### Exercise data

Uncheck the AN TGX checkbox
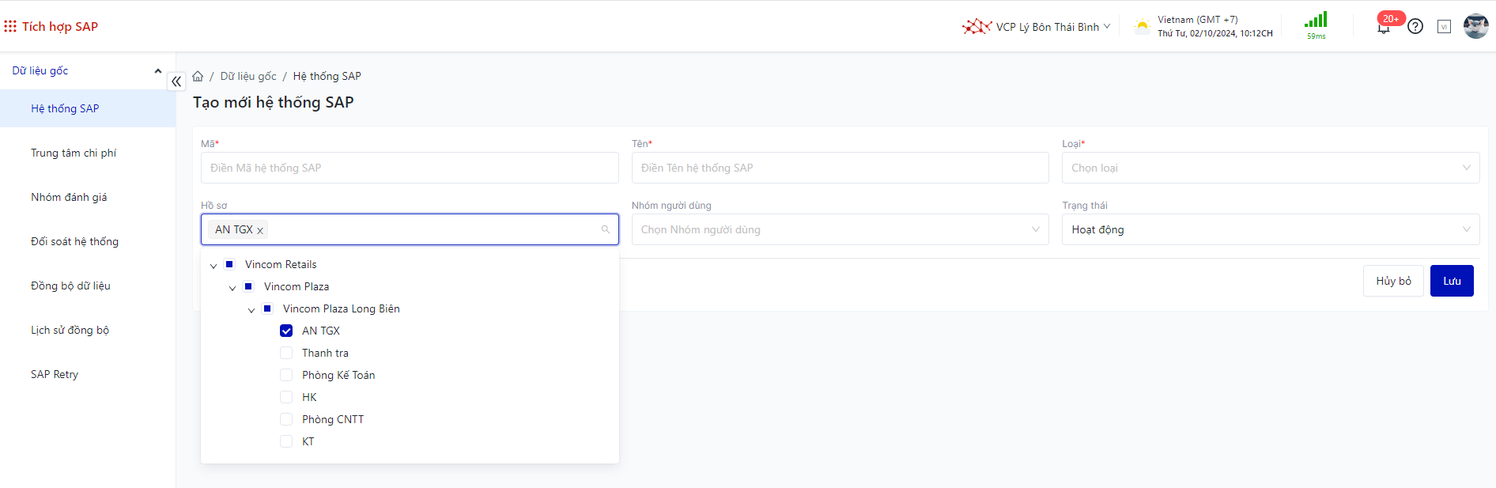(x=286, y=331)
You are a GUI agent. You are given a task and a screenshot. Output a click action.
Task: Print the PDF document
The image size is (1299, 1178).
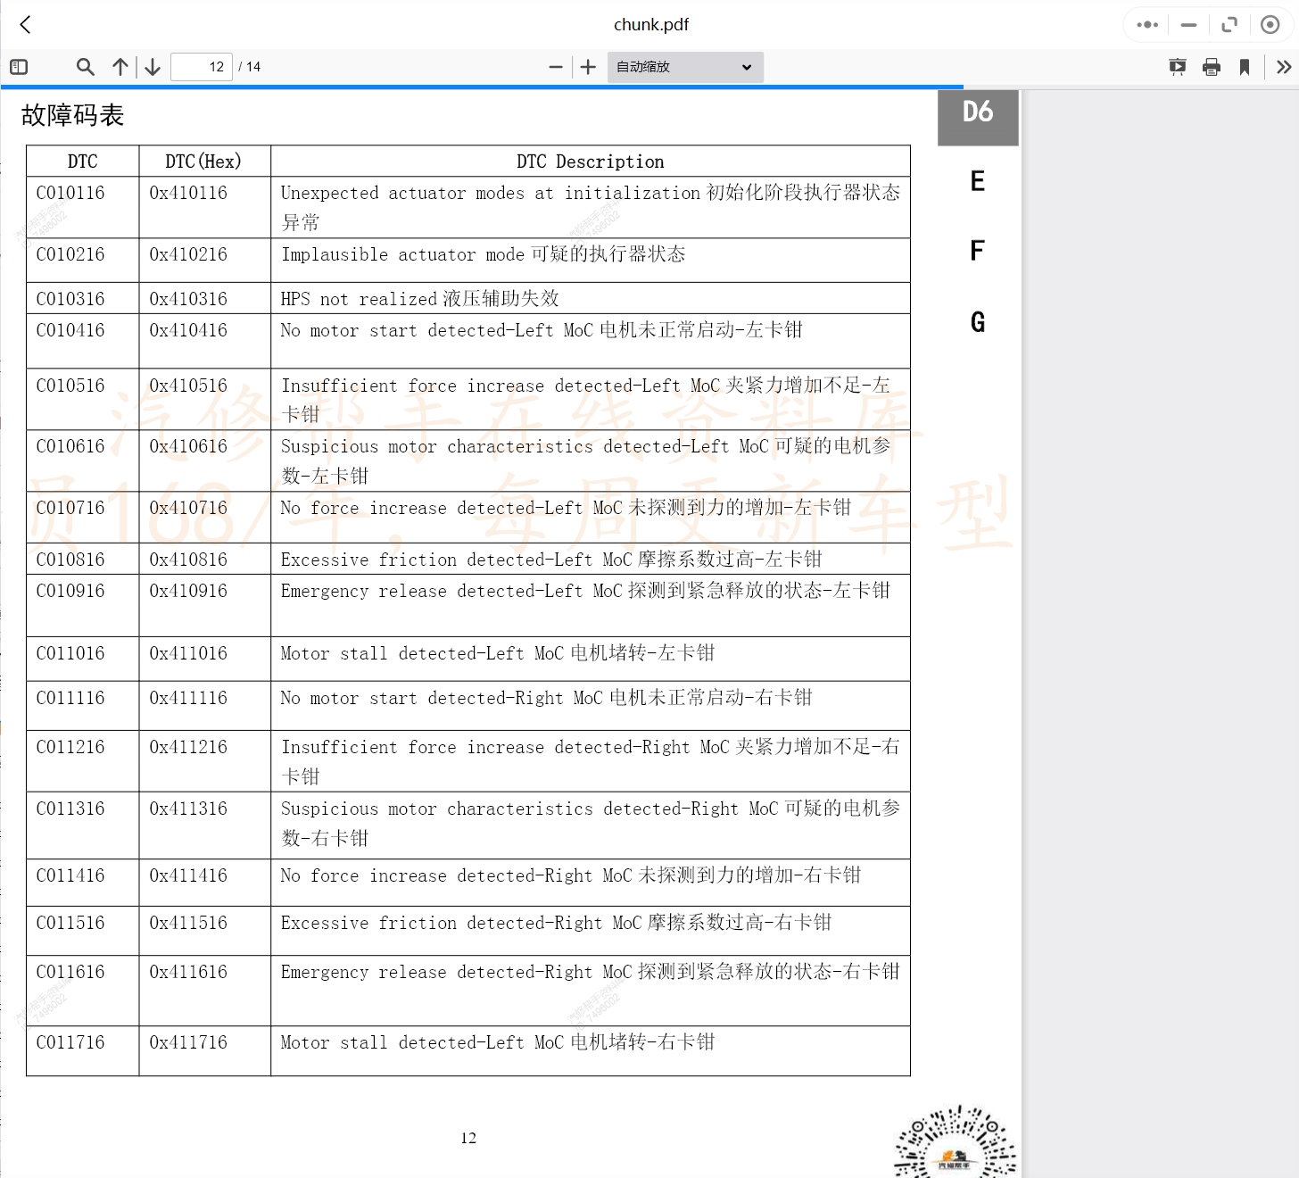(1212, 67)
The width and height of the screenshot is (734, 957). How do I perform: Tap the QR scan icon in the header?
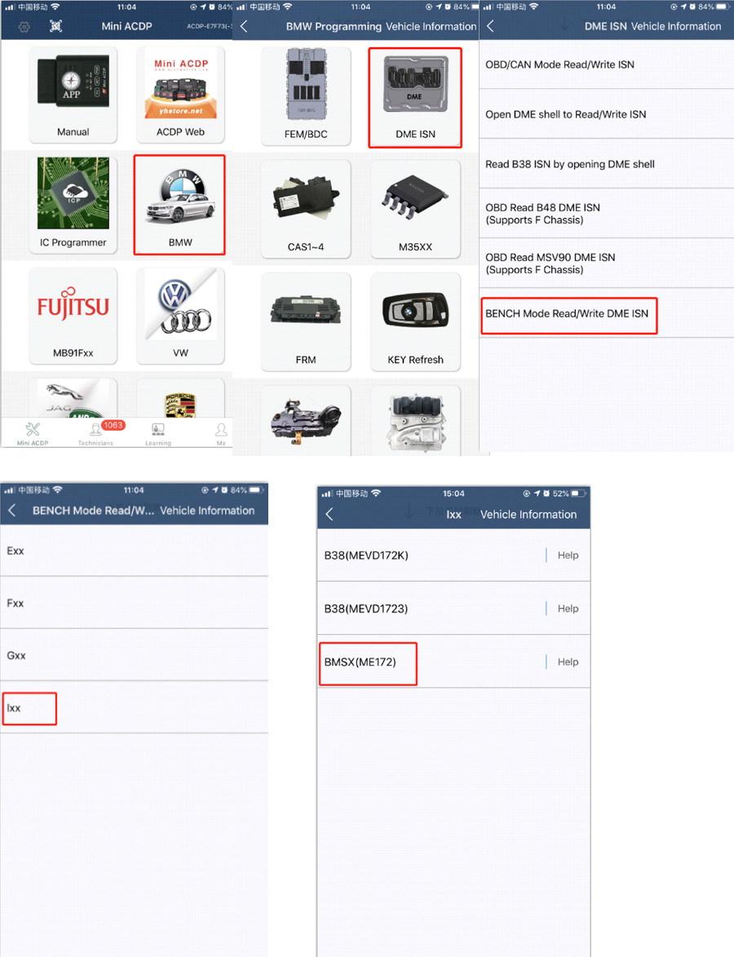tap(55, 26)
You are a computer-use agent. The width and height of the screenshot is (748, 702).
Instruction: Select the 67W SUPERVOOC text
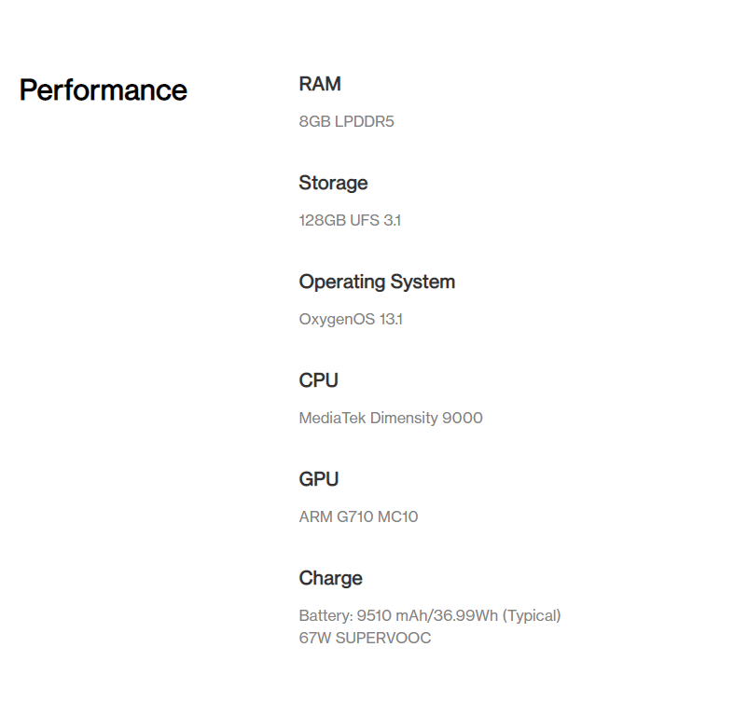coord(365,639)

######

*Instructions to follow*. Give an exact copy of the data, and omit any pictures it holds.

*Result*.
Uncheck the AN TGX checkbox
(x=286, y=331)
You are a GUI agent. You are given a task and a screenshot. Output a click action.
Task: Print the PDF document
The image size is (1299, 1178).
(1212, 67)
The width and height of the screenshot is (734, 957). How do I perform: Tap the QR scan icon in the header?
tap(55, 26)
You are a computer-use agent. The width and height of the screenshot is (748, 702).
Instruction: Select the 67W SUPERVOOC text
coord(365,639)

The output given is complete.